Ⅾ「スイシャ、さっきからなんで泣いてんだ?」
ス「うぅ、だって、晋作様を救えないかも(涙)」
Ⅾ「お前、ほんとにそれ必要な人物なのか?」
ス「高杉晋作様は!音楽家で生き方そのものが芸術の塊ですよォ」
Ⅾ「わかったわかった。」
ス「でも、それにしても、なんか変なんですよ。重要人物が世界中で亡くなっているんですよね。抑えていたはずなのに。あと、ダイナマイトや魚雷など、軍事開発が加速化しているんですよね。」
地球上の芸術に関する人物の命が失われている、そして軍事開発が進んでいる?
それは芸術を護る事とは、逆の動きだ。戦争ほど芸術を停滞させ、失う事はない。
Ⅾ「それって今まで抑えていたから、反動的なものじゃないか?」
ス「違うと思います!なんか逆の誘導が効いているような‥」
もし、彼女の言う事がリアルなら、サーフェスかデプスの誰かが逆誘導をしているしかない。

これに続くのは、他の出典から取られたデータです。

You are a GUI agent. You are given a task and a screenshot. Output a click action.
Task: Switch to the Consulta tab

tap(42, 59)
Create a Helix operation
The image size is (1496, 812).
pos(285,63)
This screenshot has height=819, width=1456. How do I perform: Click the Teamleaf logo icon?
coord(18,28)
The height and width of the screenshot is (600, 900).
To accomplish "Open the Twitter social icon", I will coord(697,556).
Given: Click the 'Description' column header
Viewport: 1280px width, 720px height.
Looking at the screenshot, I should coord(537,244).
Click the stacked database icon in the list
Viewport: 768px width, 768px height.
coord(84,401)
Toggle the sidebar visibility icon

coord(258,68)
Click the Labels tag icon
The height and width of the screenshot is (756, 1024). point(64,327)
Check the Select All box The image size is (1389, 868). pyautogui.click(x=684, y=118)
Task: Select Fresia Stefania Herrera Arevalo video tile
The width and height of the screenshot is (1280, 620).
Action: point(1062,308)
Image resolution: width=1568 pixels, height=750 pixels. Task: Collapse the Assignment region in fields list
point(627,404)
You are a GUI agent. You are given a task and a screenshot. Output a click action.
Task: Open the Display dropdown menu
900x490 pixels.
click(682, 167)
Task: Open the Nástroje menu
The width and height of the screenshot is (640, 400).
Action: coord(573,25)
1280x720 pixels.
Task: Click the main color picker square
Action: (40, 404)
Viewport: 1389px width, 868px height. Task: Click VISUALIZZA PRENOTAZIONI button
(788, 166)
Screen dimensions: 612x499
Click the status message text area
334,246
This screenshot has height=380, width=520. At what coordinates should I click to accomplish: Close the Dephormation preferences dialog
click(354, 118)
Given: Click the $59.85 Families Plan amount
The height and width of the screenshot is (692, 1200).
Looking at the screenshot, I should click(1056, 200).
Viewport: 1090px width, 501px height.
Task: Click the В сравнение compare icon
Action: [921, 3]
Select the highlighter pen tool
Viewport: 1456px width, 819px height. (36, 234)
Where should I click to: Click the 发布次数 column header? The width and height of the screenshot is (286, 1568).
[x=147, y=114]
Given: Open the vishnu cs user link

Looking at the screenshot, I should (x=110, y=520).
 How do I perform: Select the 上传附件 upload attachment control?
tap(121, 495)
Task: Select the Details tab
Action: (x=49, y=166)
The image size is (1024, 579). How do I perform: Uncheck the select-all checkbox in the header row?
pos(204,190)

Ⅾ「緊急で会議を行う。ポッパー、フロッグ、ノイジー、スイシャの情報調査部まで至急よろしく。」
直ぐに全員が集まり、ブツブツ文句を言いながらノイジーが最後に着席する。
Ⅾ「よし、これで全員集まったな。まずは、スイシャから軍事開発と重要人物死亡の件を説明してくれ。」
地球で起こっている不可解な動き、魚雷とダイナマイトの発明、芸術重要人物の死亡多発を詳細まで語られる。
詳細まで聞くと軍事開発は、かなり抑止の動きをしていた様だが、堰を切ったかのように動き出している。
重要人物死亡の件も、この半年が急激に多発して増え続けている。
Ⅾ「これが人為的要因なら、サーフェスかデプスか。」
ス「うちでは絶対無いです。約1000人分の日々業務を、私が全て目を通していますから。」
ポ「ヨー、それじゃあ、デプスが原因という事か?」
ス「それしかねぇでしょ。」
Ⅾ「デプスに通信する方法は無いか?」
皆が沈黙の中、無口なフロッグが、
フ「サミュエル・モールスとか。」
ポ「なんじゃそりゃ?」
ノ「モールス信号ですょ。ばか」
Ⅾ「モールス信号か! 流石、発明芸術好きだな!」
これは使える。デプスとの距離が近いこともあり、光で信号を送れば、会話が出来る!